• **EXERCISE BRIEF**:
Print every entry below exactly, leaving out the pictures.

• **DATASET ENTRIES**:
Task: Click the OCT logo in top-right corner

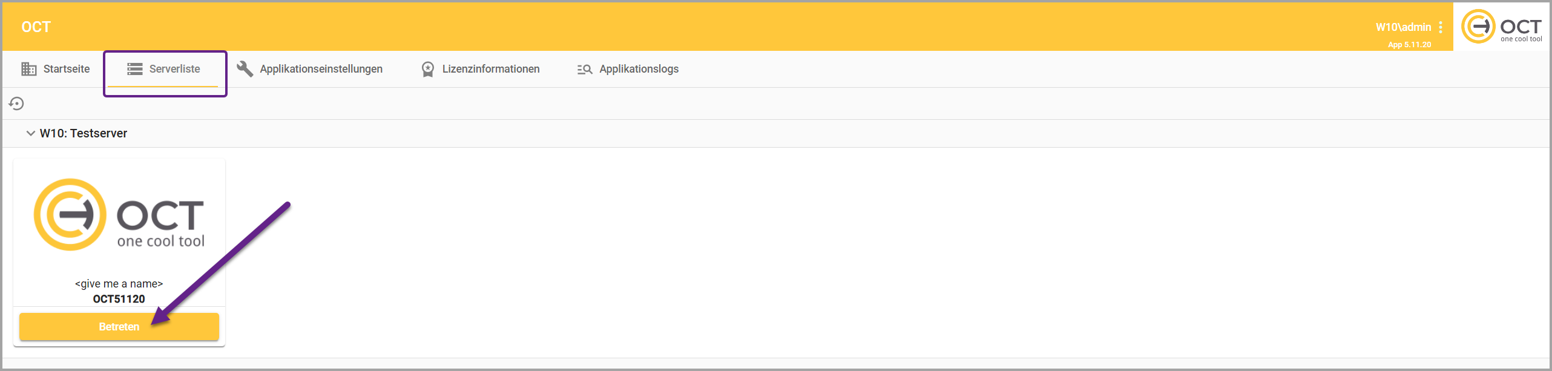Action: [x=1502, y=27]
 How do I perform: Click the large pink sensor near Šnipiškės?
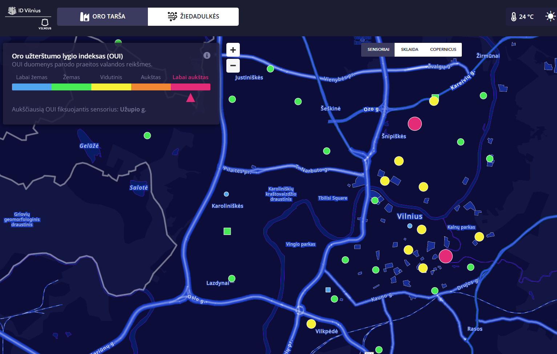point(415,124)
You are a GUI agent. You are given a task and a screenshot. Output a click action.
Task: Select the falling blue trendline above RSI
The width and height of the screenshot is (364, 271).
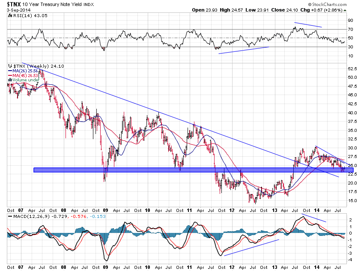[307, 24]
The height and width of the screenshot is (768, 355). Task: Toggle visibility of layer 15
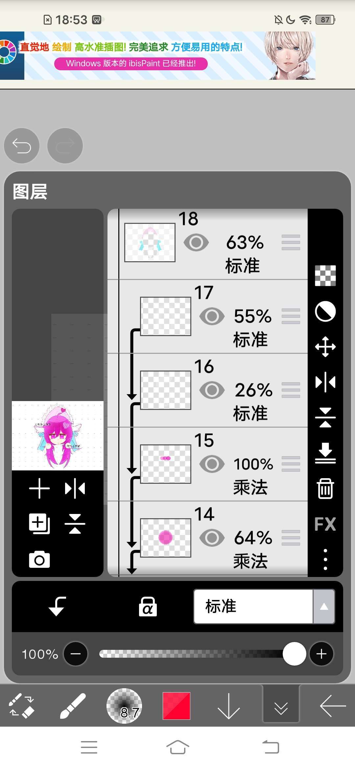coord(212,464)
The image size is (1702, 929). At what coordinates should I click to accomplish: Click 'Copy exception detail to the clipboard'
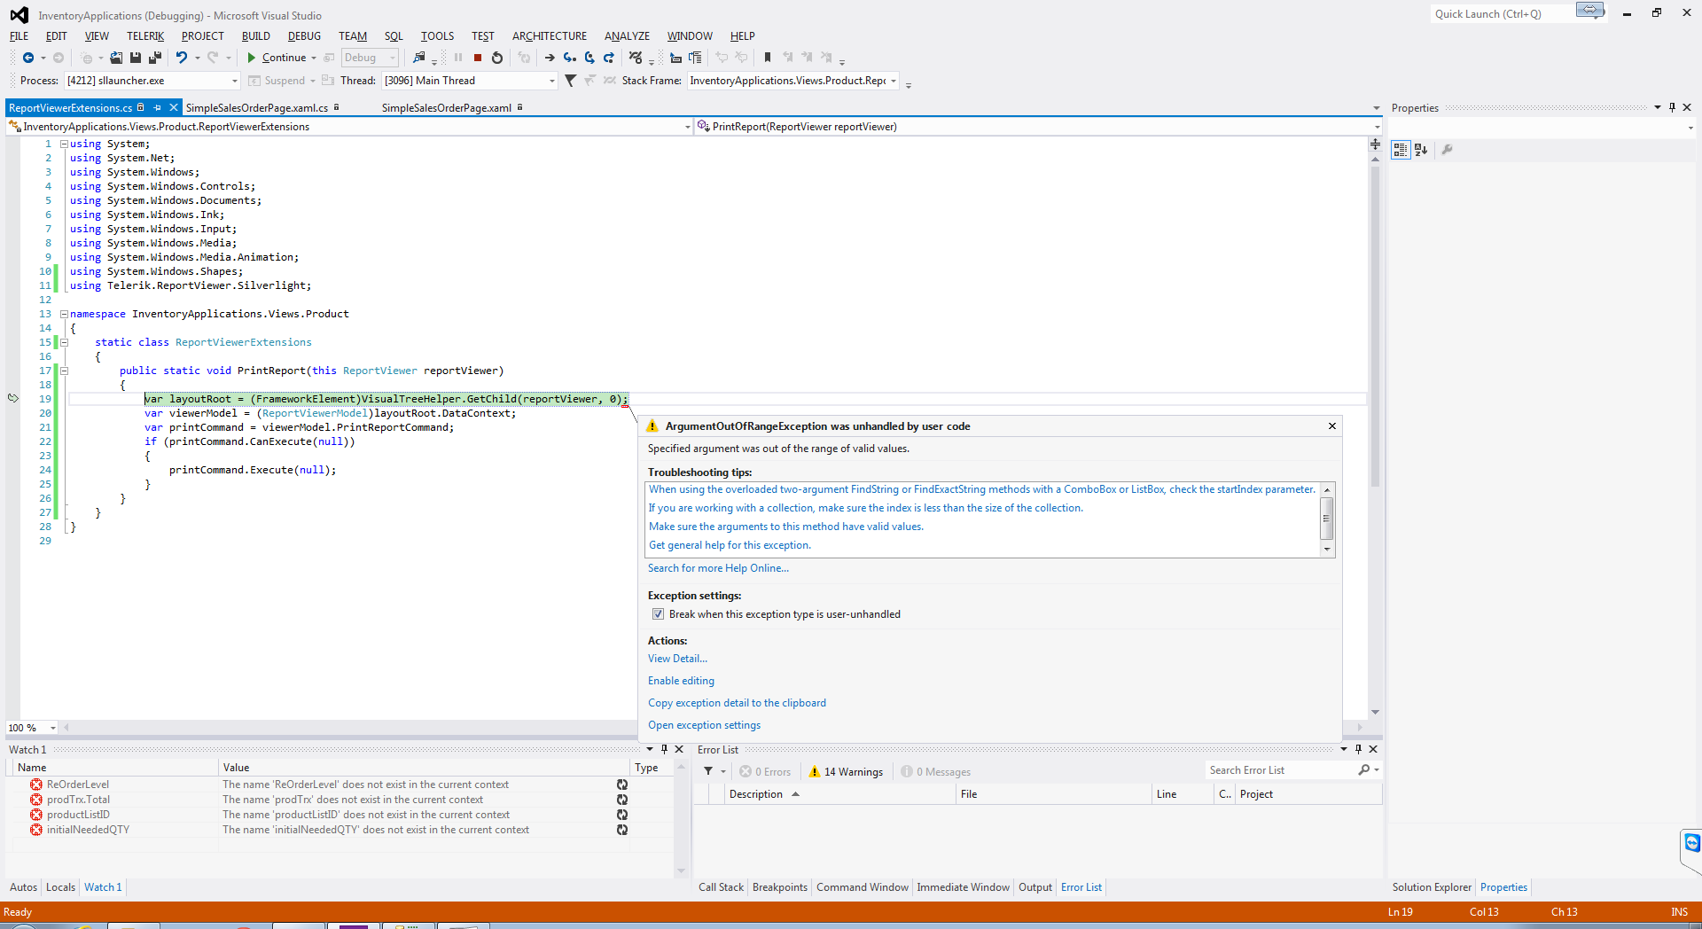click(x=737, y=703)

• **WRITTEN RESPONSE**:
Task: Click the OCT logo in top-right corner

Action: [x=1502, y=27]
 How do I perform: Click the large pink sensor near Šnipiškės?
point(415,124)
You are a GUI agent. You are given a task and a screenshot. Output a click action.
Task: Select the falling blue trendline above RSI
The width and height of the screenshot is (364, 271).
[307, 24]
The height and width of the screenshot is (768, 355). Task: Toggle visibility of layer 15
coord(212,464)
The image size is (1702, 929). At what coordinates should I click to accomplish: Click 'Copy exception detail to the clipboard'
click(x=737, y=703)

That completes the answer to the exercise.